(Passage shown):
'''

Checking your metrics is an important piece of the sequencing process

High throughput sequencing metrics: Don't be a monster, review them before sending data to the triage team.

Checking your metrics is an important piece of the sequencing process

One of the most important things to avoid when doing high throughput sequencing is 'bias.'

Properly assessing your post-alignment and variant calling metrics is super important for ensuring that biased data is not used to generate a patient report.

Here are some of my favorite metrics to keep an eye on:

Percent High Quality (HQ) Reads Aligned - The percentage of HQ reads that actually align to the reference genome. Here HQ is defined as Q20 or better and this stat should be greater than 98%.

GC Bias Plot - This is one of my favorites and for short-read data it should look like an upside down U with high AT and high GC regions showing slight bias (because of amplification) and for long-read methods this plot is usually flat. Any major deviations can indicate bias either from over amplification or if this is target capture data, bias in the capture process.

'''

(Collected data entries):
'''

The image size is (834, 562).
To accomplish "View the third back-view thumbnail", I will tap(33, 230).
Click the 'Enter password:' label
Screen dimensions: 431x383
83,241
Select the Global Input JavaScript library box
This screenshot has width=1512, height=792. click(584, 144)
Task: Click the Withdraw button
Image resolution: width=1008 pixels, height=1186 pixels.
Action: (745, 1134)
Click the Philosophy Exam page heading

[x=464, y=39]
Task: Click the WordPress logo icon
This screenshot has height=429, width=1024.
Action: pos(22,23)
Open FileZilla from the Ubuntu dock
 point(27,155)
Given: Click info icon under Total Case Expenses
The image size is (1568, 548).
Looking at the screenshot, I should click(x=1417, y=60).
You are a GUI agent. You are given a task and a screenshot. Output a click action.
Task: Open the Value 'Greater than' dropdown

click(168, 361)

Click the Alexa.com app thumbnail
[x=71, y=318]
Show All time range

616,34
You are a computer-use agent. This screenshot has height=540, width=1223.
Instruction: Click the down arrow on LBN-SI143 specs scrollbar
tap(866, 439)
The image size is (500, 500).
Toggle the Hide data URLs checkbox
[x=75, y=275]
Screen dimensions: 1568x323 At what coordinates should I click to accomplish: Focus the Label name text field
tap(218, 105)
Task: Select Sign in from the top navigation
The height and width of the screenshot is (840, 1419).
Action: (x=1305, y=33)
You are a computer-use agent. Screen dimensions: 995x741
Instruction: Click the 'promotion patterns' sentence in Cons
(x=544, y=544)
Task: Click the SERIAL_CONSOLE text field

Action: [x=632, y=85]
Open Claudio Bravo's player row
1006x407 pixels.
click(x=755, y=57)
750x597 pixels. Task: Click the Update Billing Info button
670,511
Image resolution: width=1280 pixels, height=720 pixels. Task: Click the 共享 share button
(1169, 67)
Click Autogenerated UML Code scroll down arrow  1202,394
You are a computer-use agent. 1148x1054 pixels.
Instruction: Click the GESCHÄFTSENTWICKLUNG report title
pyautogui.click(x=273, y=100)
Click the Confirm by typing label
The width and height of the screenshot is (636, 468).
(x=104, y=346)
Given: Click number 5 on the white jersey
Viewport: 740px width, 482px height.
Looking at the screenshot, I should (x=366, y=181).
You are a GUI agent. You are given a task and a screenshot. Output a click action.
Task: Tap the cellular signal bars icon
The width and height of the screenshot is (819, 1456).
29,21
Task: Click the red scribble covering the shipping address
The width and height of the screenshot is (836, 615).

'''

(Actions to take):
**1.** In the sequencing metrics passage, what quality score counts as HQ?
**2.** Repeat the sequencing metrics passage from "Here are some" to "greater than 98%.", putting "reference assembly" in place of "reference genome".
**3.** Go on with the sequencing metrics passage from its last sentence.

(Exercise answers):
**1.** Q20 or better.

**2.**
Here are some of my favorite metrics to keep an eye on:

Percent High Quality (HQ) Reads Aligned - The percentage of HQ reads that actually align to the reference assembly. Here HQ is defined as Q20 or better and this stat should be greater than 98%.

**3.**
Insert size - These plots show the size distribution of the sequenced inserts within your library. These should pretty closely mimic the distribution you see in fragment analysis.

Percent Duplication - This is a measure of the number of perfectly duplicated reads in a dataset. The ideal here is less than 5% and usually if you see problems with read duplication you'll also see issues in the GCbias plot.

Coverage - A measure of the average depth of coverage across the genome or your provided target capture probe set.

Transition/Transversion Ratio (TiTv) - Transitions are A<>G or C<>T (substitutions within the purines and pyrimidines) and Transversions A<>C, A<>T, C<>G, and G<>T (conversion of a purine to a pyrimidine, etc). For genomes the expected TiTv is 2 and for exon capture panels it's 3. Major deviations from these values could indicate a bias during sequencing or sample degradation during storage.

Strand Bias - A measure of the bias of the genotype calls made on the positive and negative strands. No bias means calls are the same on each of the complementary strands, high bias means the calls differ and high strand bias around variant calls could indicate an over-reporting of false positives.

Target capture specific metrics:

Fold80 Penalty - This is a measure of evenness or uniformity. The best captures are ones that have perfect uniformity. Fold80 penalty is defined as "fold over-coverage necessary to raise 80% of bases in targets to the mean coverage level." 1 is perfect, so any deviation from that indicates a bias in capture. The best captures are <1.5.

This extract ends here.